Families across the country with many different insurance plans face barriers to coverage and reimbursement for home births, says Indra Lusero, an attorney and director of the Elephant Circle, an advocacy organization focused on birth and reproductive justice. Dealing with insurers is a consistent problem for midwives, who often need to hire professional billers to deal with the hassle of negotiating with insurers. “I’ve heard from people all across the country—all kinds of scenarios, all kinds of insurance—that there will be some barrier to getting coverage or reimbursement for home birth with a midwife,” says Lusero. “There’s a broad culture of anti-home birth in the insurance industry in general.” Although coverage varies by state and insurer, in some states, midwives who deliver babies at home are typically out-of-network with insurance companies. That is often by choice, because reimbursement is capped as low as $2,000 for delivery services and months of prenatal care that Lusero says are worth about $9,500—even though coverage for hospital births can be much more expensive. When families try to get their claims approved retroactively by their insurer, Lusero says they’re often denied for seemingly random reasons. “I still, after all these years, do not understand what accounts for the arbitrariness,” Lusero says. “It’s a whack-a-mole situation.”
This leaves parents in a difficult position: to pay the remaining bill themselves, or to contest the decision. Much of the responsibility often falls to postpartum mothers, who, if they were to fight for reimbursement, would have to balance all the effort that entails with caring for an infant and other responsibilities. “There were just many, many steps.
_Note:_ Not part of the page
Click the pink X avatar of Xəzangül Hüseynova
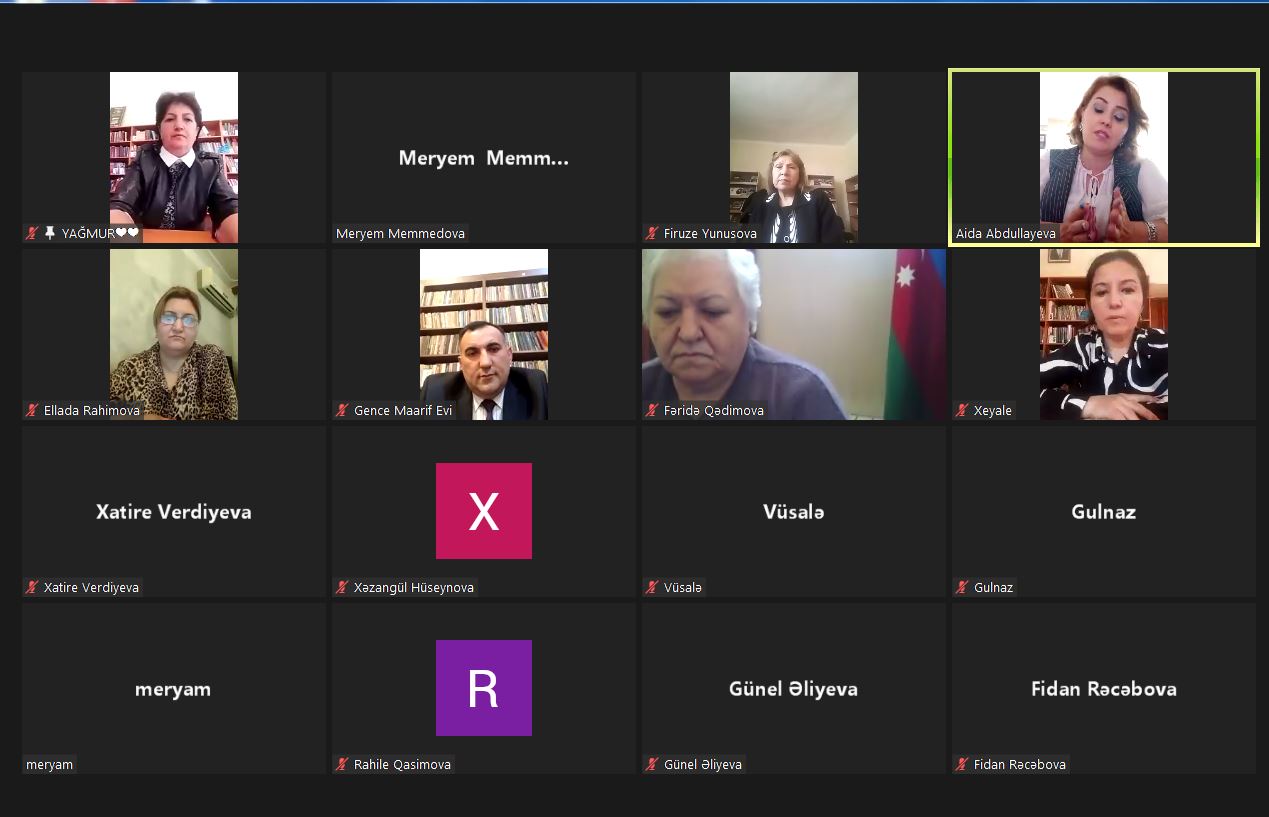Screen dimensions: 1269x817 tap(483, 511)
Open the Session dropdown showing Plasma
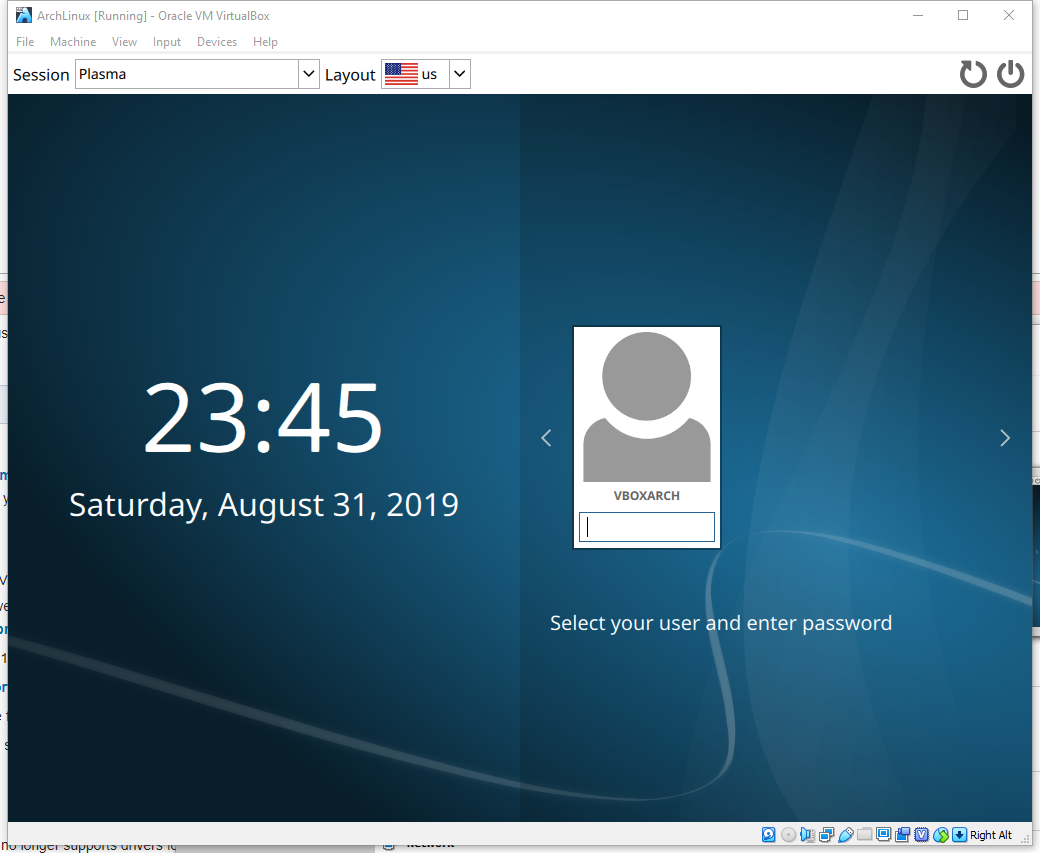 197,74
And every time I came to the next step, there was another ‘no’ and a block,” says Caryn Davis, 39, who says she is still appealing Aetna a year and a half after giving birth to her child in New York; the company provided less than $1,000 for her birth, she says. “I can’t tell you how many times I’ve been on the phone with them for over two hours or more.”
Despite the financial frustration, DeShazor, Torres, and Davis don’t regret their home births. DeShazor says it was all worth it to give birth to her baby, Lexington, in her own bed, with her doula, midwife, husband, and two best friends by her side. “It’s intense to give birth. But I feel like it would have been more intense if I were not feeling safe or heard,” she says. “It was a very communal experience to bring my child into the world, instead of one that’s fearful.”